My name is Mat Roff, I’m an illustrator based in Oxford, UK and have been freelancing professional for the last 5 years.
In this article, I’m going to show you the process of how I create a piece of work from beginning to end. From how I come up with an idea, create it and finalise it. I’ve picked one of my more recent illustrations from my personal portfolio, called Zombie Burgers.
As an illustrator, I like complexity within my work and struggle not to fill empty space with weirdness or mark making; I like the secrets in my drawings, and long for you to always return with a fresh eye to spot something new every time. This is to make sure you won’t get bored and that you’ll also relate to what you’re seeing by enjoying it for the way it is interpreted within a cartoon. This is how I always start any piece I draw, by thinking of this concept.
Firstly, each commission is different, and a lot of my random drawings and doodles found on Instagram, Twitter or Facebook are personal ideas that I either post for laughs or that will eventually end up being part of a final piece in the future. When I do my own personal work, it’s much more instant, there is very little planning unless it is needed and it usually starts with a rough circle for where each character will be placed. Then I just build and build around it. I love doing this. It allows me free creative expression and also no restrictions over what kind of image I will create. This comes over time; once I found confidence within myself & my ability to draw what I wanted it comes pretty easy now.

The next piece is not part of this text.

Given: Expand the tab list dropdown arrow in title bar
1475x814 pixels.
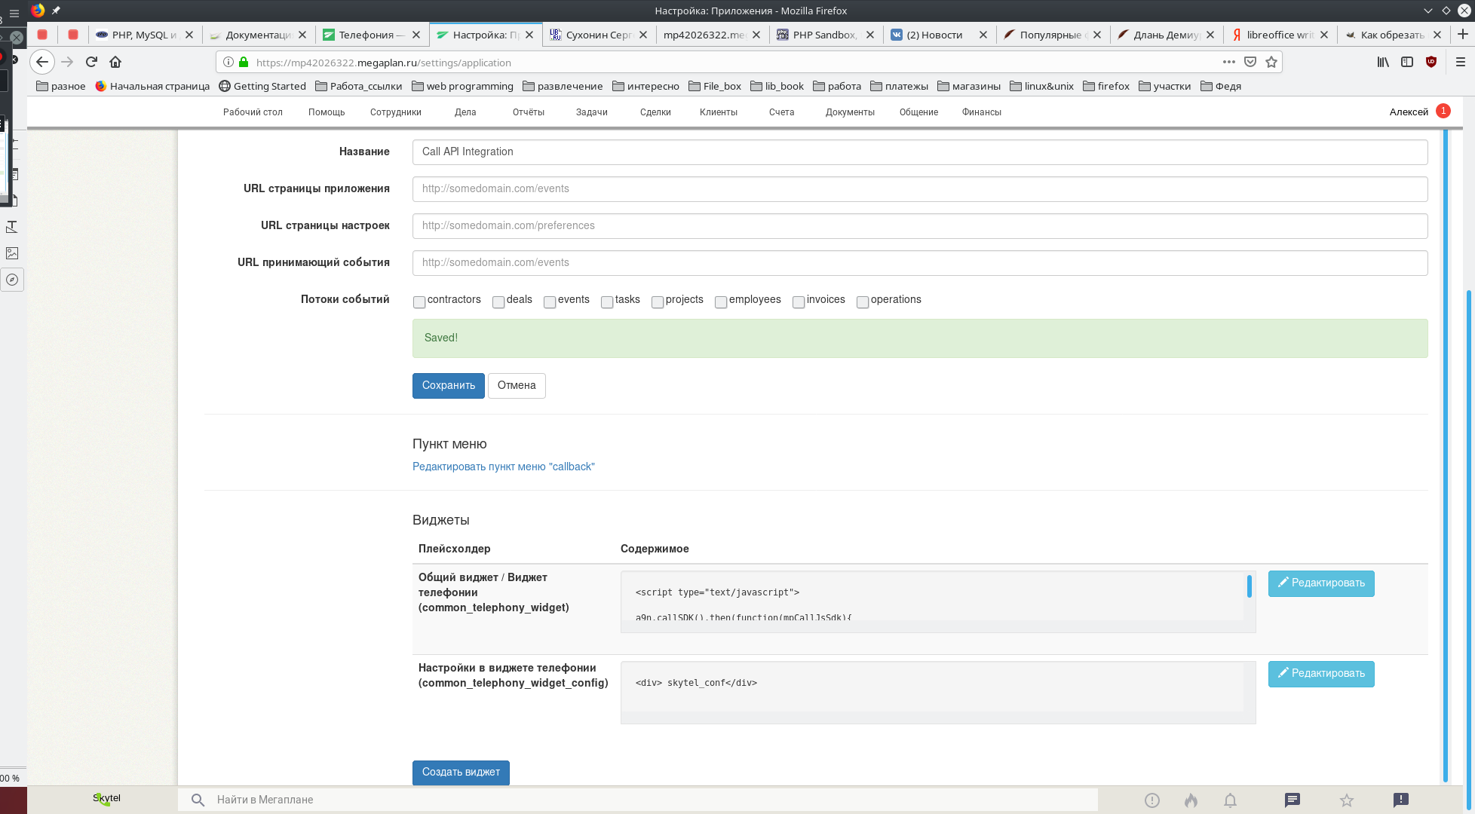Looking at the screenshot, I should pyautogui.click(x=1427, y=11).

However when I am commissioned, even though I’m allowed free creative interpretation… I have to respect that the client is paying me for an image that THEY want, so I have to stick to that brief. However, if I don’t like the idea and I feel I can’t do it due to personal preferences, I will decline work. Why create a series of work that you hate just for money, than create a few great pieces that you’re proud of for a little less and that can go into your portfolio?
Once the sketch has been scribbled out, I will ink over the top of the line work. I don’t like drawing directly onto the computer, so I use cheaper fine liners or ink pens (bought from Wilkinson or Tesco for example) for a few reasons…

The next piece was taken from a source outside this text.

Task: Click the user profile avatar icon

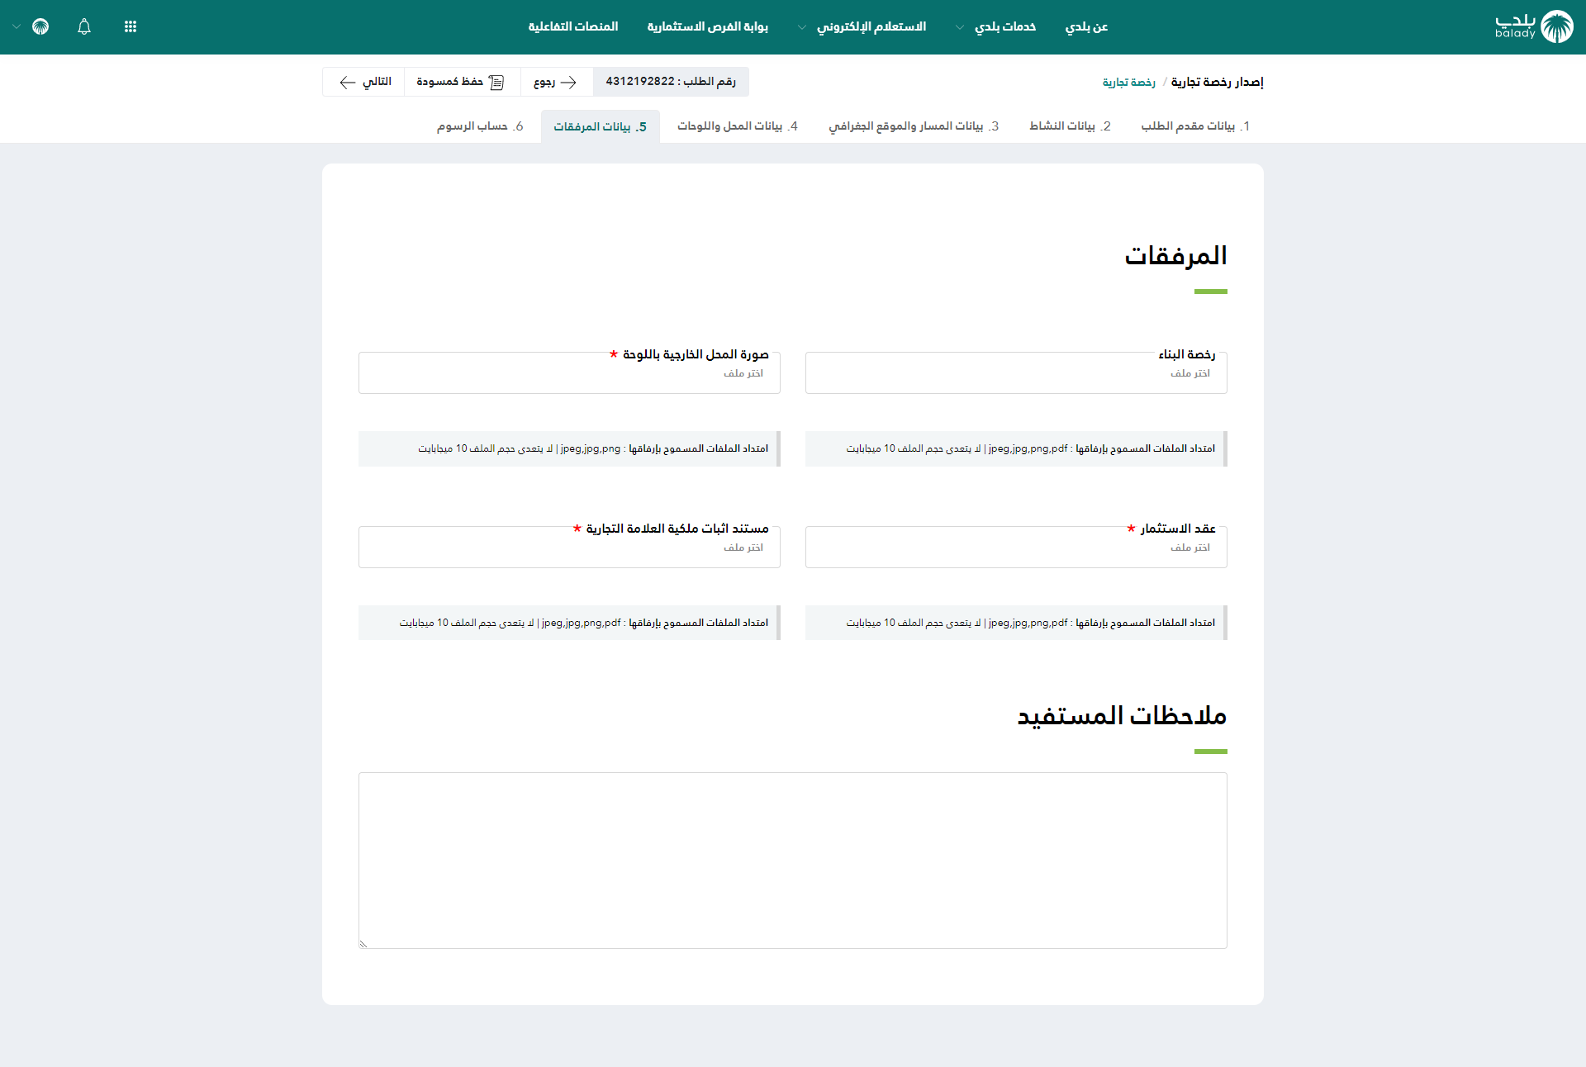Action: tap(40, 27)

1. I can afford to restock at any time, even if I hit a rough month financially.
2. I hardly sell originals now so to me, using Photoshop to sharpen and clean up the line work means that I have no pressure to get the line work just perfect. Before I used Photoshop so much, it was a massive gamble. My drawings either worked out or looked a little worse than I had planned. Photoshop has made me more experimental because I can cut and copy a bunch of drawings and re use them to create new images, which is something I found tiresome when using a photocopier whilst I was at college.
Now that the line work is up on the computer and saved as the original ‘Line Drawing’ layer, I can start adding colour. This may seem a bit of a cheater’s trick, but I feel very overwhelmed with white space, so I always add a Gradient Tool box with a blend of two colours to start me off behind the line drawing’s layer. It gives me a feel for the image & the colour scheme I want to use. If I change my mind, I can alter the colours whenever I like. Making a note to always separate each character or section of colour separately helps, because this mean if the scheme doesn’t look right or a client wants a variation, I can change it around pretty quickly. This can take up to 6-8 hours or even a few days depending on how confident I feel with the image.

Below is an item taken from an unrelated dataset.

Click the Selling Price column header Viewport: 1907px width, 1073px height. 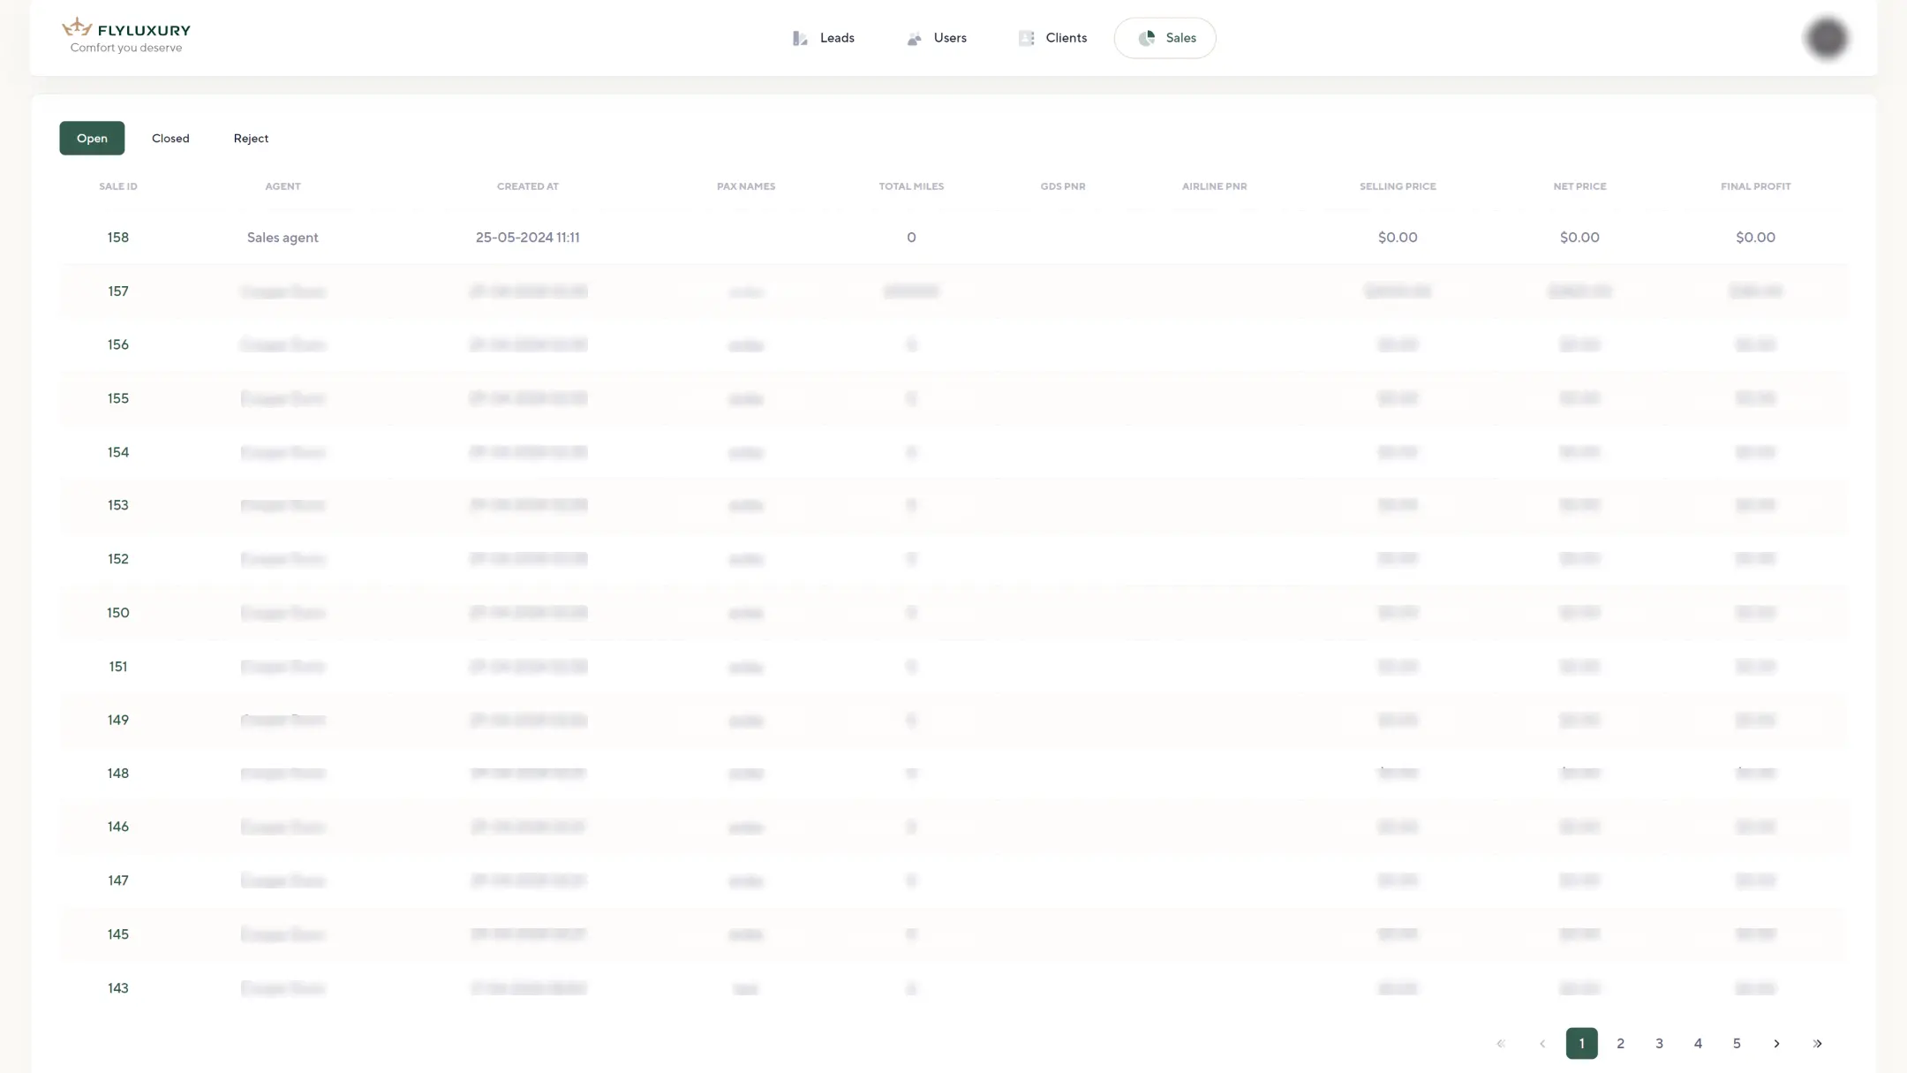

Now that it is coloured, this is where I can have a bit of fun editing. Saving the image as a ‘Final’ I play around with Curves, so the dark line work can blend in to the colour, then I use Selective Colour to create maybe a warmer or cooler tone to the illustration.
Finally, if there is still empty space to fill or it’s lacking a bit of drama, I add little texture or spot illustrations to spice it up. Again these are created on separate pieces of paper, scanned in and saved in a texture file. In Zombie, I drew flying burgers, fries, Coke cans etc and placed it over the final illustration either by selecting Invert if the texture needs to be white, or just simply Blending the layer if the spot illustration need to be black. They can be used for the sky, explosions, particles in the wind, or little drawings in the background to accompany the theme. Experiment with as many as you like and create a series of final illustration until you’re happy with the final outcome. You might find one that surprises you. And adding text can corner off any nasty edges you want to hide, like I did for this piece.
And there you go, that is how I create an illustration.